FlipKart , a Bangalore-based online retail bookstore has been repeatedly referred to as “India’s answer to Amazon”. This very comparison was the reason that I chose to start the Headstart ‘Startup Stories’ section with this company. In March 2009, Business Today named Flipkart as one of India’s ten hottest startups. The company is currently growing by nearly 25 per cent a month and has projected revenues of over Rs 25 crore for the fiscal 2009-10. The site attracts 5 million user views per month.The numbers clearly indicate that something is being done well here.
Two IITD graduates – Binny Bansal and Sachin Bansal, started Flipkart in 2007. The company has around 80 employees today. “We noticed that most online e-commerce players in India didn’t get even the basics right. Customers were not getting what they ordered, in the time that they were promised. Our customers can trust us. We provide them satisfaction and unmatched usability”, says Binny. Narrowing the domain to books ensured the absence of “touch and feel” for shopping and also a quick go to market strategy – an example of good market research.
Last month, Flipkart received an undisclosed amount of funding from Accel Partners and Invited Subrata Mitra from Accel onto its board. In Subrata’s words – “they have the right combination of being great internet founders; having proper handle on both the supply and distribution sides associated with their primary line of business; and utmost diligence in maintaining competitive pricing together with great customer satisfaction.”
Some of the other companies that are doing well in the online books market for India are Amazon, Pustak, IndiaPlaza, Landmark, FirstandSecond, Strands and InfiBeam. The online stores score over physical stores in terms of the number of titles they can stock and in convenience. Why would anyone drive through the crazy city traffic, only to buy a book at a price higher than that available from the comfort of the couch? The following figure shows the comparative analysis of the page views on some of the above sites in the last three months (courtesy: alexa). The chart shows Flipkart and Infibeam as close competitors for the top slot in the online book market. It would be good to have the next post on Infibeam and find what they are doing right.
Flipkart.com combines an intuitive user interface with excellent customer service, competitive prices, vast variety of titles and a free and efficient delivery system. The entire site is accessible using a single search bar. Sections like ‘Top Authors’ and ‘Recently Sold on Flipkart’ put the available intelligence to good use. Flipkart has built an advantage over its competitors based on its SEO. Flipkart can be found on 130 keyword searches on search engines. However, the factor that sets Flipkart apart is it’s reliable, fast and free of cost delivery. Here are a few customer reviews that we came across:
bsandeep: online books: I use flipkart. No nonsense, reliable & pretty good.
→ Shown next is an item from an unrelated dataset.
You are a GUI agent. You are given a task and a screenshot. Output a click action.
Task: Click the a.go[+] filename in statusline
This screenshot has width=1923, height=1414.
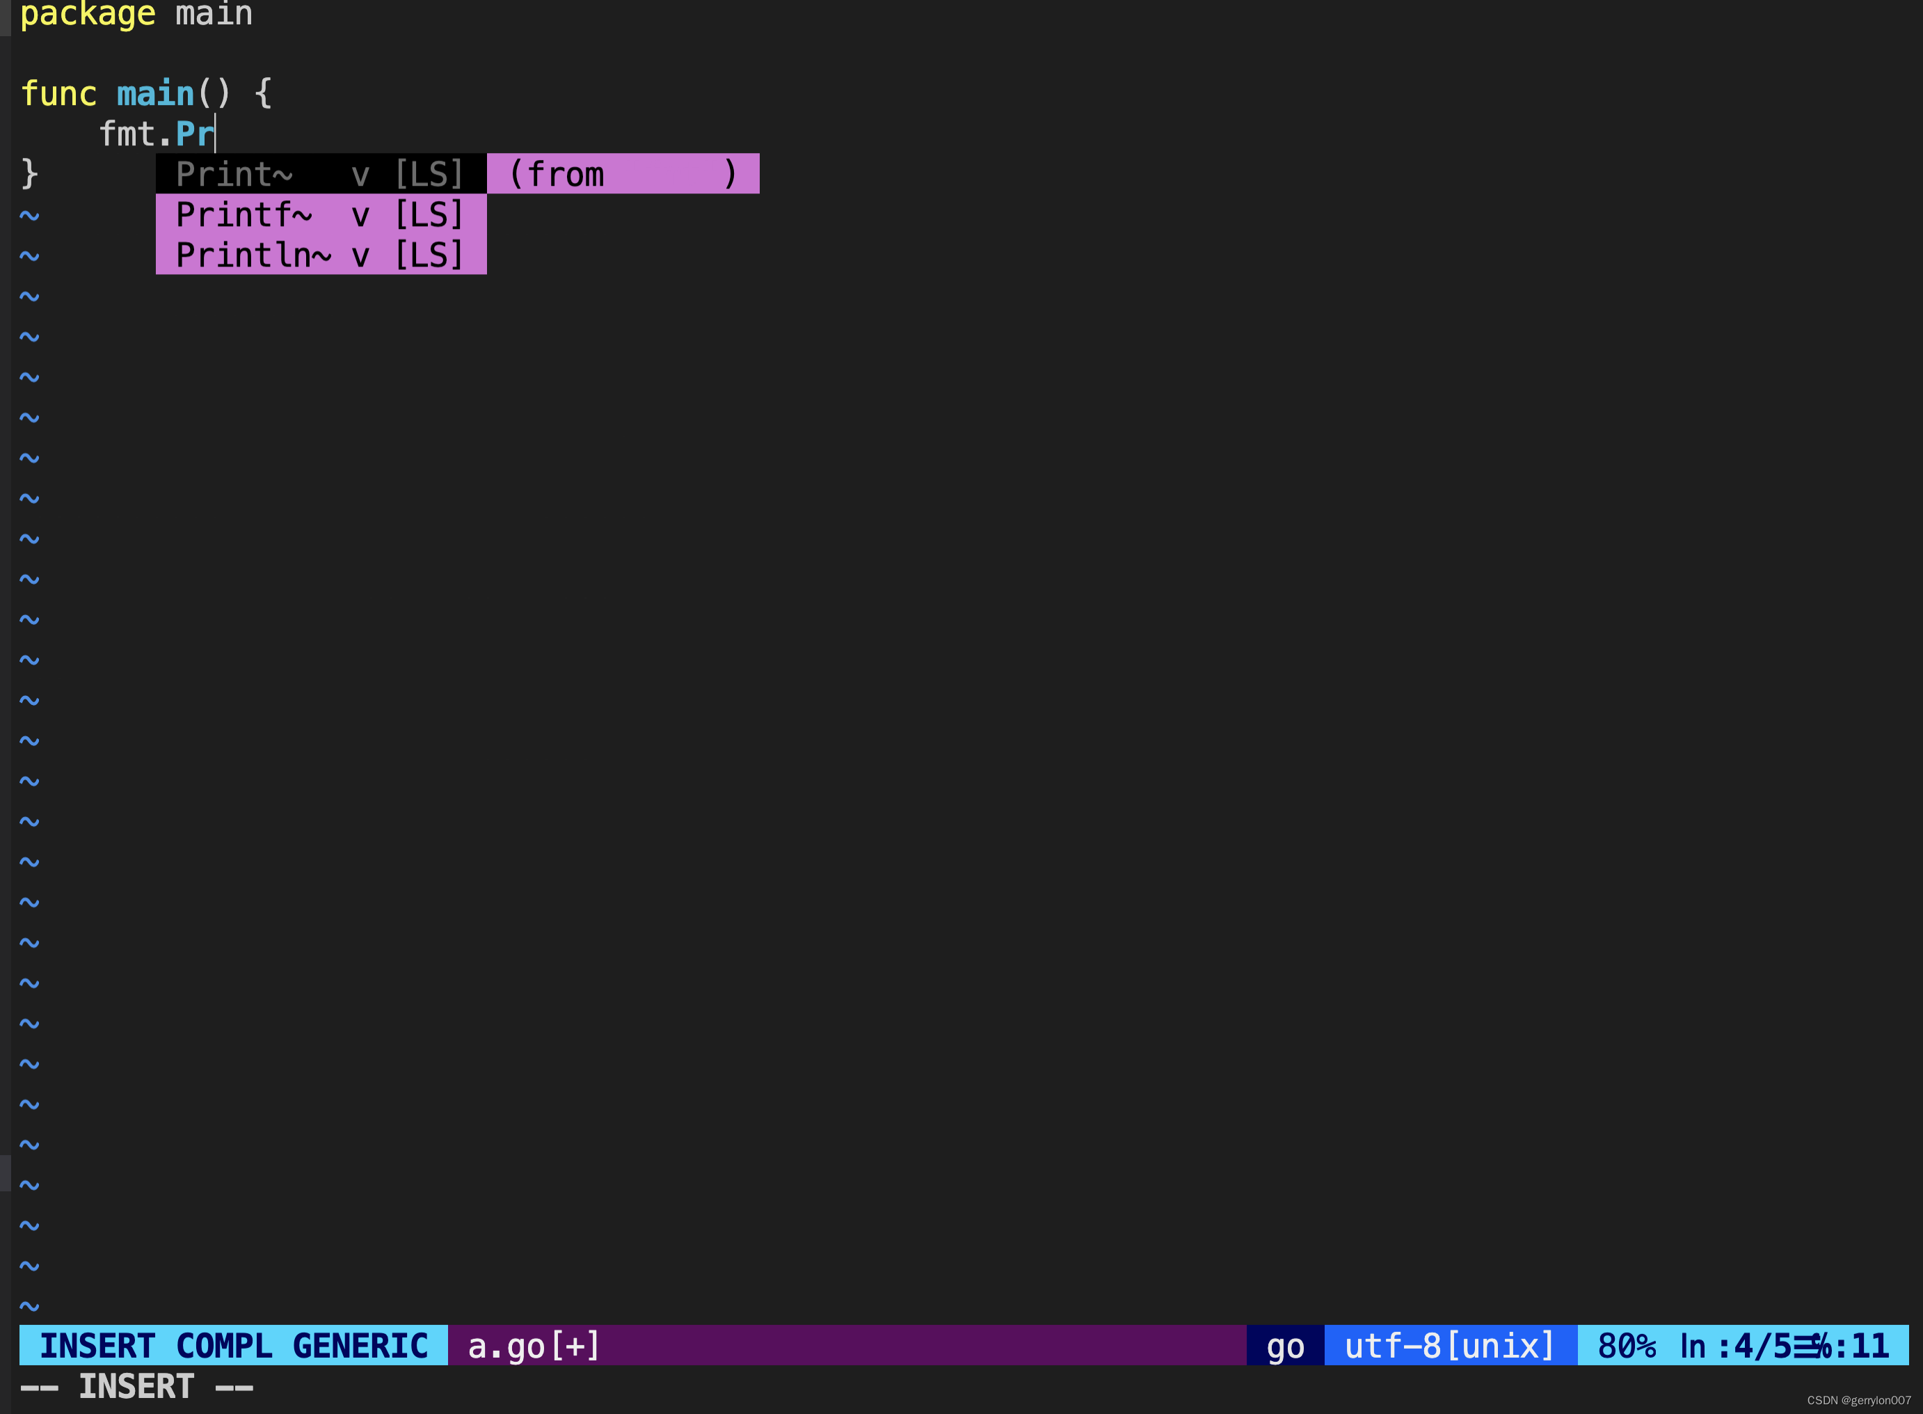(533, 1346)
FlipKart’s current model is based on partnership with local book vendors who keep updating the inventory. The process is being automated for efficiency. There are around 3.5 million books in its database. Flipkart is rigorously working to make its coverage as wide as possible. It operates two distribution centers in Delhi and Bangalore and targets three more centers, one each in Mumbai, Chennai and Kolkata by the end of this fiscal. Flipkart also plans to explore further in book retail to include regional language books and to improve services delivery. Some users have experienced trouble accessing the site lately and a there is a focus on scaling the backend. Flipkart works with popular open source products such as Ubuntu, Mysql, Apache and PHP and is proud to be a part of the open source movement. The company is actively looking to hire talented people in operations, supply chain, marketing, sales and technology at all levels.